- [Exercise details]: Reproduce the items below verbatim, from the line containing "Viewport: 590px width, 456px" through the end of the items, omitting the pictures.

** Start of Source data **

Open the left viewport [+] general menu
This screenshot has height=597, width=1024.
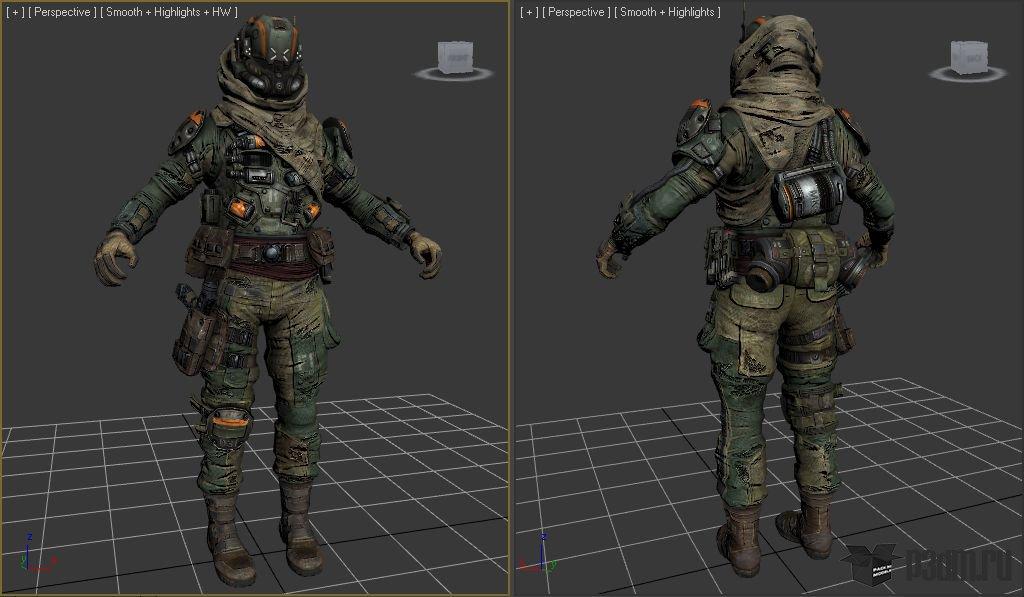15,12
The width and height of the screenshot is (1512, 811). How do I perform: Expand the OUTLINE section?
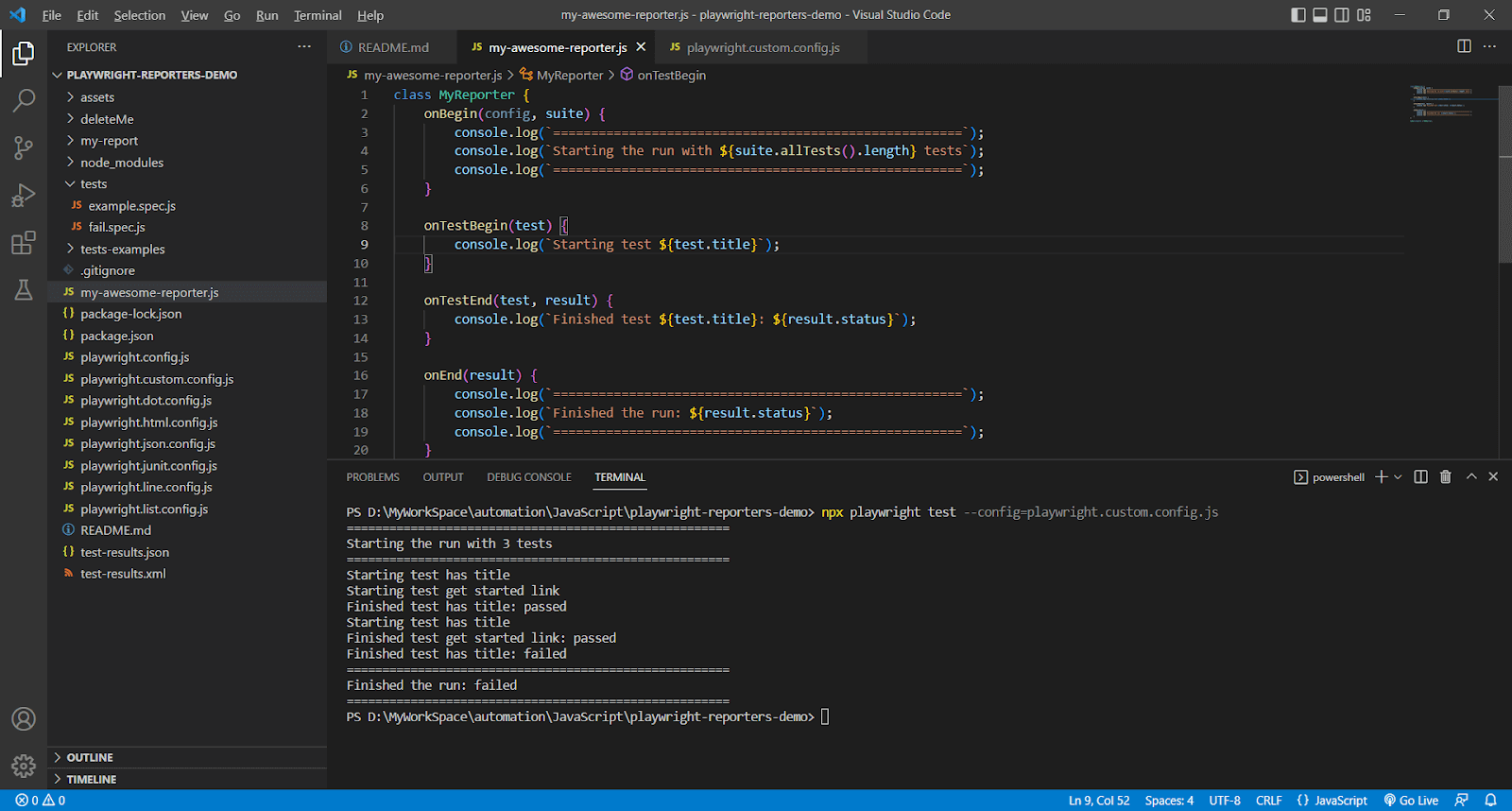[x=90, y=757]
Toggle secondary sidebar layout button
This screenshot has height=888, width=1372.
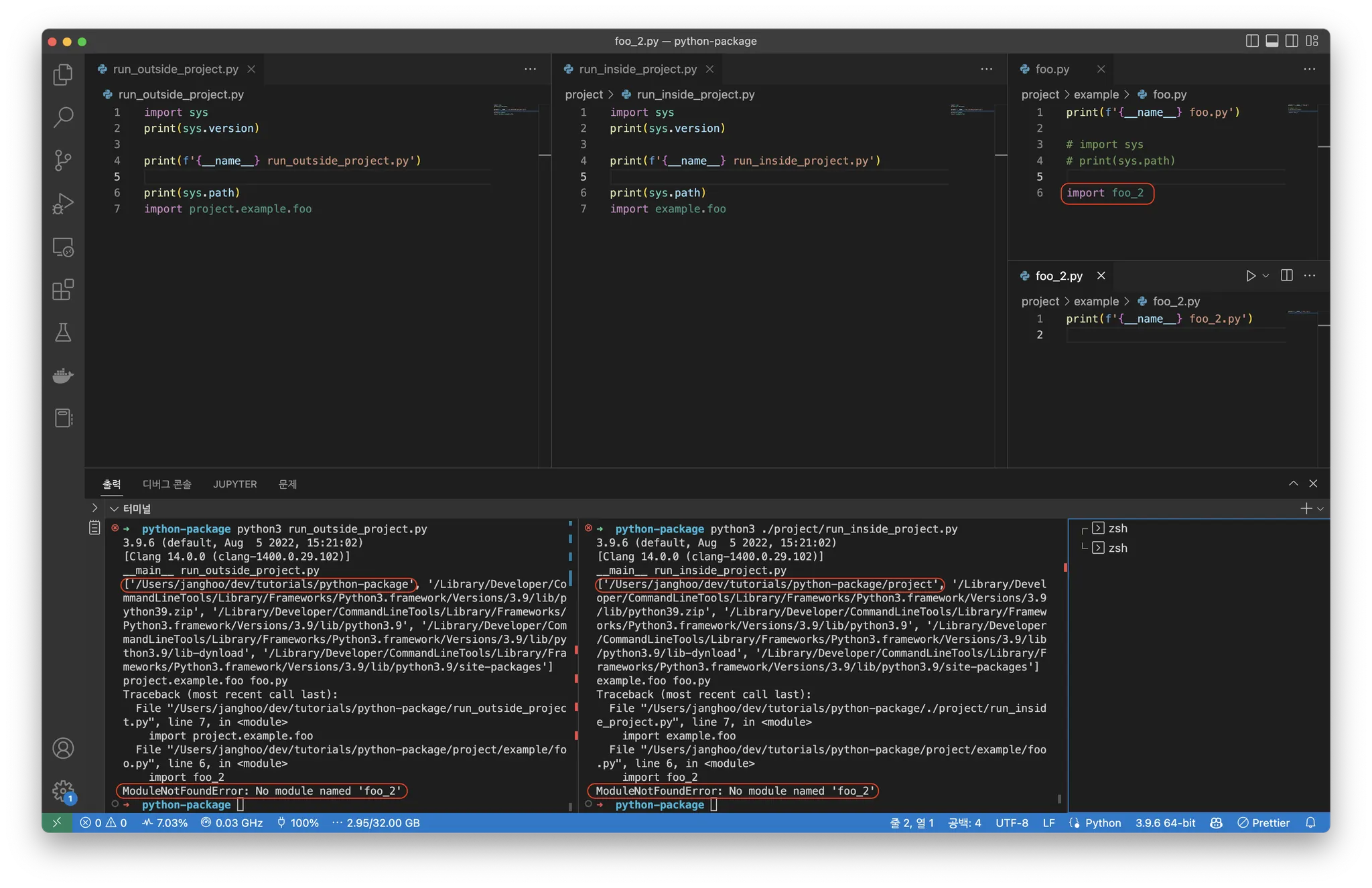click(1292, 41)
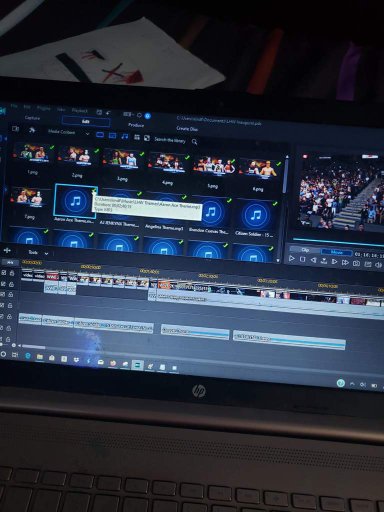384x512 pixels.
Task: Select the Aaron Ace Theme audio thumbnail
Action: coord(76,201)
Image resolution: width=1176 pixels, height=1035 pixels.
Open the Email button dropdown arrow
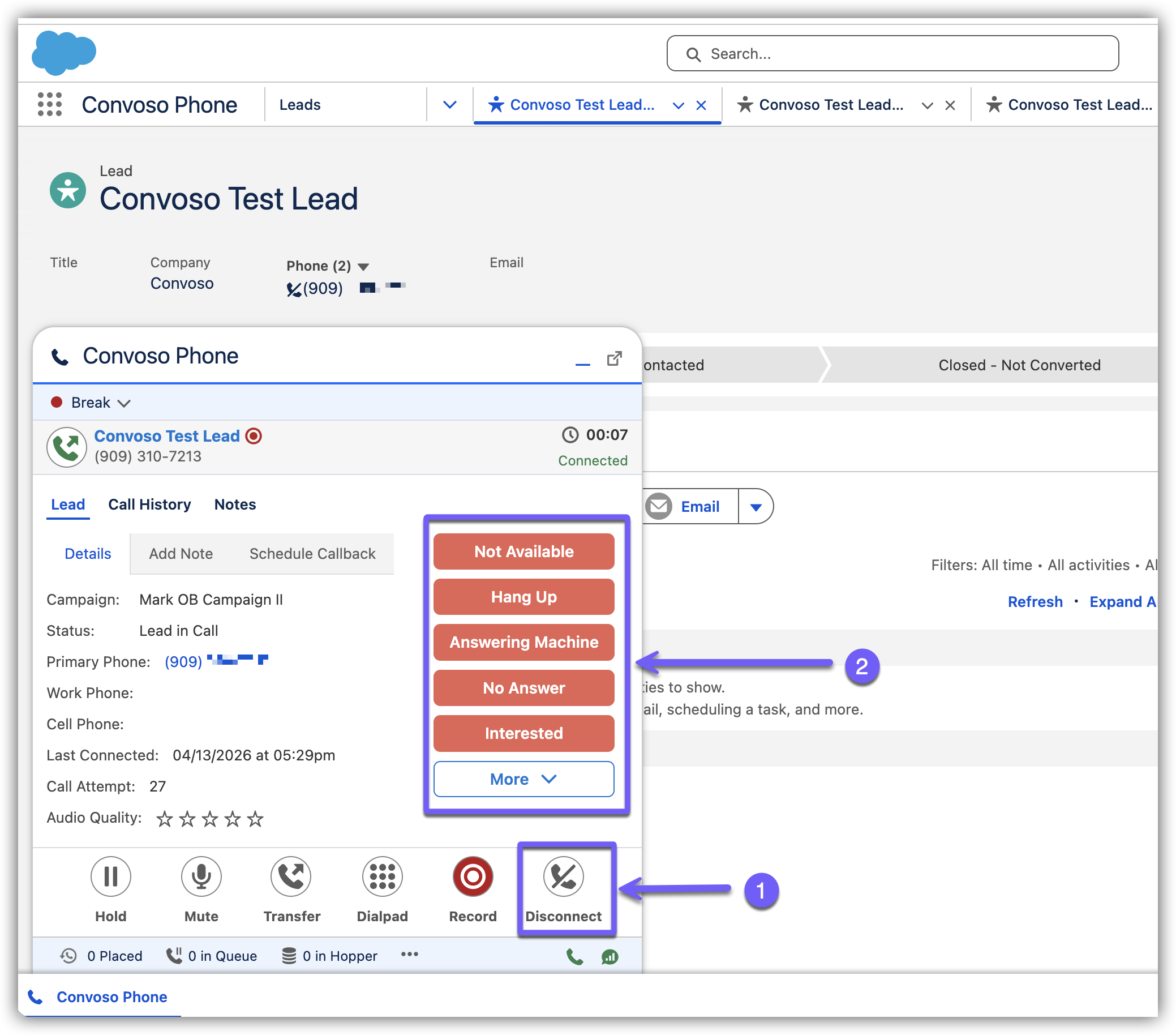[x=756, y=507]
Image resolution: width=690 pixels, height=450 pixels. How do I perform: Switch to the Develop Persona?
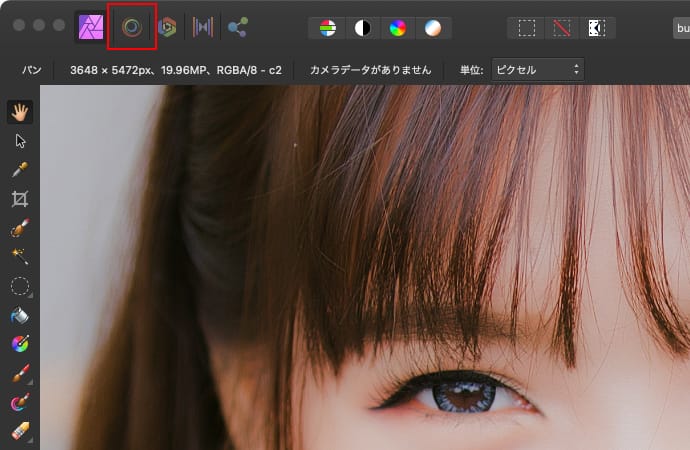tap(167, 27)
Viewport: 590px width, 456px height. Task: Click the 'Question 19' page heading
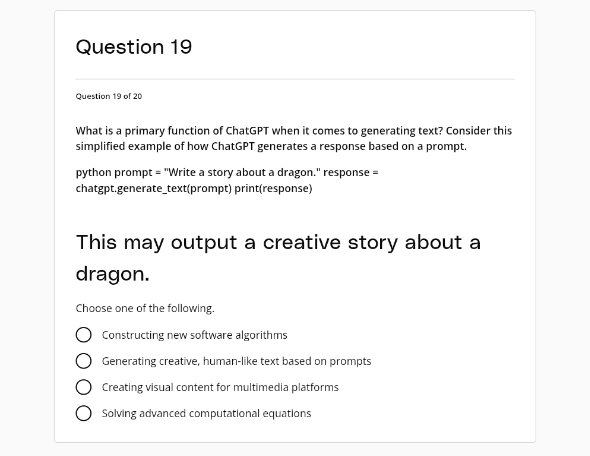[x=134, y=47]
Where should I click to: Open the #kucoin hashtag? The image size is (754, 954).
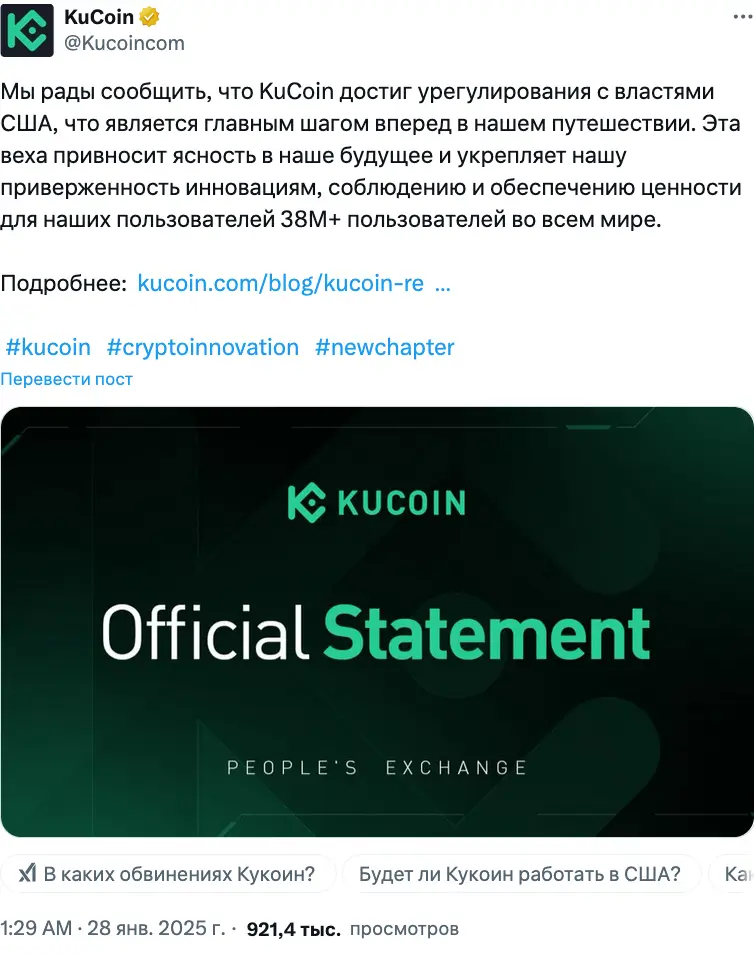pyautogui.click(x=48, y=347)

** End of Source data **

- [Task result]:
Viewport: 590px width, 456px height. Task: Click the 'Question 19' page heading
[x=134, y=47]
Where should I click to: Open the #kucoin hashtag? The image size is (754, 954).
pyautogui.click(x=48, y=347)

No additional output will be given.